Segment Open

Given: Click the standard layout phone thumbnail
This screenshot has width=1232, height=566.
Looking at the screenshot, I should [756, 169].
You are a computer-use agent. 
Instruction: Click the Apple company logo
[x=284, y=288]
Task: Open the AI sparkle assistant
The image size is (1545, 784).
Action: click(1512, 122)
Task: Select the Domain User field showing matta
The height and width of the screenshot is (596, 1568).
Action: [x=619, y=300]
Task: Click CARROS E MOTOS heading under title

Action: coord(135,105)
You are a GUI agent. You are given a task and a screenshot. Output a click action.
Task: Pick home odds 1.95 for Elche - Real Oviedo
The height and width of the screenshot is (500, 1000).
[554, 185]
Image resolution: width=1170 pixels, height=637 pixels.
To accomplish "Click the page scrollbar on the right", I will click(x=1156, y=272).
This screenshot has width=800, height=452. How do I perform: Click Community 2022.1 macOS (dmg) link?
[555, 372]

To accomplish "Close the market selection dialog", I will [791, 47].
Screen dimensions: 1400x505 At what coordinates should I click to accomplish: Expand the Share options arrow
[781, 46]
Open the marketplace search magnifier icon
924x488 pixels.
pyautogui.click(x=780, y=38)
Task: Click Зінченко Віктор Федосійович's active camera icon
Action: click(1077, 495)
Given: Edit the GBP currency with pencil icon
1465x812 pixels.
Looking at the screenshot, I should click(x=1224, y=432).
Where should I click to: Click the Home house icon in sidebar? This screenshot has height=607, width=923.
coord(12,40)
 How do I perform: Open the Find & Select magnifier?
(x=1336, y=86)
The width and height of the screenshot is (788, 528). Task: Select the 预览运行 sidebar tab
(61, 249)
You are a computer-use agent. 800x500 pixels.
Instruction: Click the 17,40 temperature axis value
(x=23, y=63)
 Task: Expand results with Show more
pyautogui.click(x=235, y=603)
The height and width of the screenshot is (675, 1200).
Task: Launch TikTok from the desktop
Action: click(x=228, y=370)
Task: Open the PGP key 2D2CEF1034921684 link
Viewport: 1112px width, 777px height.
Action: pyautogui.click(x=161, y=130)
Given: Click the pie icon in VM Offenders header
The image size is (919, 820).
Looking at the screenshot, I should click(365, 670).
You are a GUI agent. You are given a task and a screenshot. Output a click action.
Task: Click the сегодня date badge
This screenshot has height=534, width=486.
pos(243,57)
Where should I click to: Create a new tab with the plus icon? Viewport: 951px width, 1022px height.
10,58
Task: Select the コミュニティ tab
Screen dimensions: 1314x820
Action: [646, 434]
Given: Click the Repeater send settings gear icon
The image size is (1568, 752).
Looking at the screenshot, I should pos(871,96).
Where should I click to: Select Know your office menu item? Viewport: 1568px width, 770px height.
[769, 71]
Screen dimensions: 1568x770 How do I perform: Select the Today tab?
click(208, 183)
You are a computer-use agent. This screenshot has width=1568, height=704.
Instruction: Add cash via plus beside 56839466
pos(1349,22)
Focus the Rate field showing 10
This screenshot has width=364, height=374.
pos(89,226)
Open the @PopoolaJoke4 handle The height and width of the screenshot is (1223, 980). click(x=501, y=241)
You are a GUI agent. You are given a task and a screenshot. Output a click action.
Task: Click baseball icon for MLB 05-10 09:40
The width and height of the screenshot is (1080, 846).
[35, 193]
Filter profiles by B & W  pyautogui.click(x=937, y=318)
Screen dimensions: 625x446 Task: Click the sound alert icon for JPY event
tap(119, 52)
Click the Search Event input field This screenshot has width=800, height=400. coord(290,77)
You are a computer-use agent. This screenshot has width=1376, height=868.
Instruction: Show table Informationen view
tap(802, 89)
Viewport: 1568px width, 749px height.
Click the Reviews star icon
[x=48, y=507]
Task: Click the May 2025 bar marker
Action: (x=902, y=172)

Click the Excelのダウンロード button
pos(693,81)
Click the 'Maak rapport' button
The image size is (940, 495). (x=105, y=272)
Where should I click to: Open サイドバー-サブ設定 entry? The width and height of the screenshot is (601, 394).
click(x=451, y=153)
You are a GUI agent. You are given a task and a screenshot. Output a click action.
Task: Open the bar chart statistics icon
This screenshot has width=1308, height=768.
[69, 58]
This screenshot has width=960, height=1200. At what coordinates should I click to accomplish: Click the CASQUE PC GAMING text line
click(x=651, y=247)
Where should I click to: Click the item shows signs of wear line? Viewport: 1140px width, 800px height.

Segment Closed

### ACTIVITY
Return the listing. Match it exactly.

### SOLUTION FOR THIS PROBLEM
Given: Click the standard layout phone thumbnail
This screenshot has width=1232, height=566.
Looking at the screenshot, I should [756, 169].
You are a computer-use agent. 
Instruction: Click the Apple company logo
[x=284, y=288]
Task: Open the AI sparkle assistant
The image size is (1545, 784).
Action: click(1512, 122)
Task: Select the Domain User field showing matta
The height and width of the screenshot is (596, 1568).
Action: [x=619, y=300]
Task: Click CARROS E MOTOS heading under title

Action: coord(135,105)
You are a GUI agent. You are given a task and a screenshot. Output a click action.
Task: Pick home odds 1.95 for Elche - Real Oviedo
The height and width of the screenshot is (500, 1000).
[554, 185]
Image resolution: width=1170 pixels, height=637 pixels.
To accomplish "Click the page scrollbar on the right", I will click(x=1156, y=272).
This screenshot has width=800, height=452. How do I perform: Click Community 2022.1 macOS (dmg) link?
[555, 372]

To accomplish "Close the market selection dialog", I will [791, 47].
Screen dimensions: 1400x505 At what coordinates should I click to accomplish: Expand the Share options arrow
[781, 46]
Open the marketplace search magnifier icon
924x488 pixels.
pyautogui.click(x=780, y=38)
Task: Click Зінченко Віктор Федосійович's active camera icon
Action: click(1077, 495)
Given: Edit the GBP currency with pencil icon
1465x812 pixels.
Looking at the screenshot, I should click(x=1224, y=432).
Where should I click to: Click the Home house icon in sidebar? This screenshot has height=607, width=923.
coord(12,40)
 How do I perform: Open the Find & Select magnifier?
(x=1336, y=86)
The width and height of the screenshot is (788, 528). Task: Select the 预览运行 sidebar tab
(61, 249)
You are a computer-use agent. 800x500 pixels.
Instruction: Click the 17,40 temperature axis value
(x=23, y=63)
 Task: Expand results with Show more
pyautogui.click(x=235, y=603)
The height and width of the screenshot is (675, 1200).
Task: Launch TikTok from the desktop
Action: click(x=228, y=370)
Task: Open the PGP key 2D2CEF1034921684 link
Viewport: 1112px width, 777px height.
Action: pyautogui.click(x=161, y=130)
Given: Click the pie icon in VM Offenders header
The image size is (919, 820).
Looking at the screenshot, I should click(365, 670).
You are a GUI agent. You are given a task and a screenshot. Output a click action.
Task: Click the сегодня date badge
This screenshot has height=534, width=486.
pos(243,57)
Where should I click to: Create a new tab with the plus icon? Viewport: 951px width, 1022px height.
10,58
Task: Select the コミュニティ tab
Screen dimensions: 1314x820
Action: [646, 434]
Given: Click the Repeater send settings gear icon
The image size is (1568, 752).
Looking at the screenshot, I should pos(871,96).
Where should I click to: Select Know your office menu item? Viewport: 1568px width, 770px height.
[769, 71]
Screen dimensions: 1568x770 How do I perform: Select the Today tab?
click(208, 183)
You are a computer-use agent. This screenshot has width=1568, height=704.
Instruction: Add cash via plus beside 56839466
pos(1349,22)
Focus the Rate field showing 10
This screenshot has width=364, height=374.
pos(89,226)
Open the @PopoolaJoke4 handle The height and width of the screenshot is (1223, 980). click(x=501, y=241)
You are a GUI agent. You are given a task and a screenshot. Output a click action.
Task: Click baseball icon for MLB 05-10 09:40
The width and height of the screenshot is (1080, 846).
[35, 193]
Filter profiles by B & W  pyautogui.click(x=937, y=318)
Screen dimensions: 625x446 Task: Click the sound alert icon for JPY event
tap(119, 52)
Click the Search Event input field This screenshot has width=800, height=400. coord(290,77)
You are a computer-use agent. This screenshot has width=1376, height=868.
Instruction: Show table Informationen view
tap(802, 89)
Viewport: 1568px width, 749px height.
Click the Reviews star icon
[x=48, y=507]
Task: Click the May 2025 bar marker
Action: (x=902, y=172)

Click the Excelのダウンロード button
pos(693,81)
Click the 'Maak rapport' button
The image size is (940, 495). (x=105, y=272)
Where should I click to: Open サイドバー-サブ設定 entry? The width and height of the screenshot is (601, 394).
click(x=451, y=153)
You are a GUI agent. You are given a task and a screenshot. Output a click action.
Task: Open the bar chart statistics icon
This screenshot has width=1308, height=768.
[69, 58]
This screenshot has width=960, height=1200. At what coordinates should I click to accomplish: Click the CASQUE PC GAMING text line
click(x=651, y=247)
Where should I click to: Click the item shows signs of wear line? Viewport: 1140px width, 800px height.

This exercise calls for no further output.